I contacted my Stem Cell Coordinator, Lori Griffin, at MD Anderson yesterday to see if we had any word yet about the donor being available for the transplant. She had not but told me it takes several days to a few weeks because all communication transpires between her and the national transplant registry officials. They do all the communicating with the donor to keep them anonymous. She hoped she would get word before we go for my next chemo treatment on September 25th.

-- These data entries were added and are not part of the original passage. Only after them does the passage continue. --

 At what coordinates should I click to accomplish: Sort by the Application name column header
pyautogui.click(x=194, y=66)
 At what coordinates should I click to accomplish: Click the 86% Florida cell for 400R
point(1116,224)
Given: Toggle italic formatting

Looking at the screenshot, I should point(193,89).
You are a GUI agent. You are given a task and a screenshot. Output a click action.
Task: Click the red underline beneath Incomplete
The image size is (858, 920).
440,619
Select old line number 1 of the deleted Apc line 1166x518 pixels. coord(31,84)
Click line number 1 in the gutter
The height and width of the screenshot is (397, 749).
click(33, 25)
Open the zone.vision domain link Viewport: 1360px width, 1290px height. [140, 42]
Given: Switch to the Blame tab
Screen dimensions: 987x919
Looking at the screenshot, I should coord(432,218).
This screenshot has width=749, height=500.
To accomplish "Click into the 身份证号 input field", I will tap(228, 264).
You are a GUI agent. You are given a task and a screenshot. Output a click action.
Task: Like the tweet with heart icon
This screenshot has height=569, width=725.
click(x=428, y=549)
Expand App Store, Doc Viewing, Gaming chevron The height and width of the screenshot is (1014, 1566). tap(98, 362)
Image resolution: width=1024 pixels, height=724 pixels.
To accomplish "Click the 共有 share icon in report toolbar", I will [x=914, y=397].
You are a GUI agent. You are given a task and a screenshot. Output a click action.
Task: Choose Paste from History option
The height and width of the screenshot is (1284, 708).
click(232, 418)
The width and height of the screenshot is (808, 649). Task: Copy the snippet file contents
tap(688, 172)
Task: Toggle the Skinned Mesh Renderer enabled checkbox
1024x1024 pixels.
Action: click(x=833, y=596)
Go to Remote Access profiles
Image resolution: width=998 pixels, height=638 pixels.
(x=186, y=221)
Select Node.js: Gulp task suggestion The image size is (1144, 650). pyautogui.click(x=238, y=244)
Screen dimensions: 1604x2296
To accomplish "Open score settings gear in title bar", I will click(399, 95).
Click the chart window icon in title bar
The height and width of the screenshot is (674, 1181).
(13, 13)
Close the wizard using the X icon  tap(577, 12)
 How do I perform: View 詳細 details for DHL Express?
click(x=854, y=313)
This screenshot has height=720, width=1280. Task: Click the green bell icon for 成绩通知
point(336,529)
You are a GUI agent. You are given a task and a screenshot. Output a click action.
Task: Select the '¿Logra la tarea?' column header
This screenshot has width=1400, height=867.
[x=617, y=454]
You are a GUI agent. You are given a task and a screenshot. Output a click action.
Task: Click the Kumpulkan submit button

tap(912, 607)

That appointment may get postponed since Dr. Jones and Dr. Kadia know how hard the first round of chemo was on me. They want me healthy as can be expected before either more chemo treatment and/or the transplant process begins. Sometimes it seems like a "catch 22" in that everything is dependent on my "Blast" percentage as well as my strength. That blast number dropped to 4% right after my last chemo treatment, indicating it worked. However, 3 weeks later, without more chemo, the blast went up to 8%. It's very likely that by the time of my next appointment the blast may be right back too high to do the stem cell transplant. Thus the "catch 22", more chemo weakens me so that I may not be able to do the transplant but the reduced blast from the chemo make the transplant more possible. Hopefully, we can overcome this dilemma soon.
As for my overall recovery at home, things are going very well. My appetite is almost back to normal and I've gained back about 10 lbs of the 20 lbs I lost during the 5 week ordeal of my treatments and the pneumonia occurrence. So my strength is better and I'm more stable in my standing and walking, too. I still get tired very easily when I do too much. Later in the day to early evening are still my worst times of fatigue. But I'm encouraged as each day brings more and more strength. I need that so I can do more exercise to get my muscles strengthened as well.
So we continue to wait for good news about the transplant.